Renato Araújo fiscalizou reforma na casa do ex-presidente tentou usar a proximidade com a família para manter nome de urna

O desembargador Paulo Cesar Salomão Filho, do Tribunal Regional Eleitoral do Rio de Janeiro (TRE-RJ), mandou o empresário Renato de Araújo Corrêa escolher outro nome para disputar uma vaga de deputado federal pelo PL.

Amigo da família Bolsonaro e ligado ao grupo político há anos, ele pretendia aparecer na urna como “Renato Araújo do Bolsonaro”.

Renato atua no setor da construção civil em Angra dos Reis e já se apresentou publicamente como amigo pessoal do ex-presidente Jair Bolsonaro (PL). Ele também ajudou a fiscalizar uma reforma na casa de Bolsonaro na Vila Histórica de Mambucaba.

A ligação com a família também aparece na agenda de campanha. No dia 29 de agosto, Renato deve participar, em Angra, de uma “barqueata” com Flávio Bolsonaro, candidato do PL à Presidência. O ato, que será realizado com lanchas e outras embarcações, também deve reunir Douglas Ruas e outros integrantes do PL fluminense.

A proximidade com os Bolsonaro era o principal argumento da defesa para manter o nome da família na urna. Os advogados apresentaram vídeos à Justiça Eleitoral para mostrar que Renato acompanha a trajetória política do ex-presidente e mantém uma relação pública de amizade com ele e seus familiares.

O Ministério Público Eleitoral, porém, foi contra. O órgão afirmou que o nome poderia fazer o eleitor imaginar que Renato pertence à família Bolsonaro. Também citou o risco de confusão na hora do voto e de uma possível transferência de votos ligados ao ex-presidente.

O desembargador seguiu o pedido do MP Eleitoral e determinou que Renato apresente uma nova opção. A decisão não rejeita a candidatura. Se ele não escolher outro nome e tiver o registro aprovado, deverá aparecer na urna como “Renato de Araújo Corrêa”, seu nome civil completo.

Após a decisão, a campanha informou ao Metrópoles que fará a mudança e registrará o candidato apenas como “Renato Araújo”.

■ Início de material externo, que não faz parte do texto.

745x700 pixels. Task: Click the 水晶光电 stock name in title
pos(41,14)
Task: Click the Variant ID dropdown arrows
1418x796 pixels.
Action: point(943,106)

Em nota, a equipe afirmou que respeita a determinação da Justiça Eleitoral, mas declarou que o empresário continua sendo o “candidato do Bolsonaro” no Rio de Janeiro e que conta com o apoio de Flávio Bolsonaro e de outros integrantes da família.

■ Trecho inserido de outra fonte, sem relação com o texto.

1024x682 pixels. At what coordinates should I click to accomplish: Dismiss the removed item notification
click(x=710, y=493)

“Respeitamos integralmente a decisão da Justiça Eleitoral e faremos o ajuste determinado. O que não muda é o apoio político que tenho recebido. A presença do Flávio Bolsonaro em Angra, pessoalmente, no lançamento da nossa campanha, demonstra a força da nossa candidatura e da direita em todo Estado do Rio de Janeiro”, afirmou Renato Araújo.

Renato Araújo não é o único candidato que tenta associar o nome de urna à família do ex-presidente. Neste ano, 28 candidatos pediram à Justiça Eleitoral para concorrer com Bolsonaro no nome. São Paulo lidera a lista, com oito registros, seguido pelo Rio de Janeiro, com quatro.

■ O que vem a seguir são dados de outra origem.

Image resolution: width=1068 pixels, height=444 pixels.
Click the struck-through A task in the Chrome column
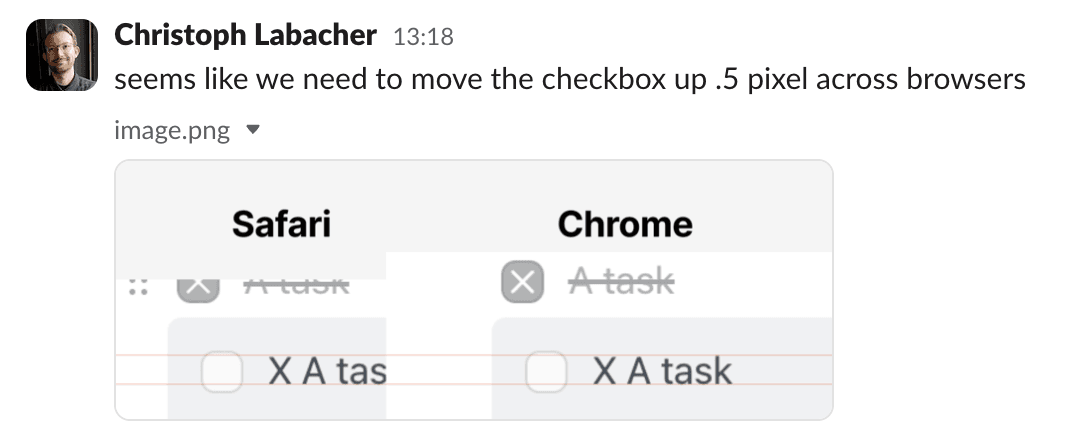pos(621,280)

Especialistas em direito eleitoral avaliam que o uso deve ser autorizado principalmente para quem já possui Bolsonaro no registro civil. Dos 28 candidatos, apenas nove estão nessa situação.

O grupo inclui integrantes da família do ex-presidente, como os filhos Flávio, Carlos e Jair Renan, a esposa Michelle, a ex-esposa Rogéria e o irmão Renato Bolsonaro.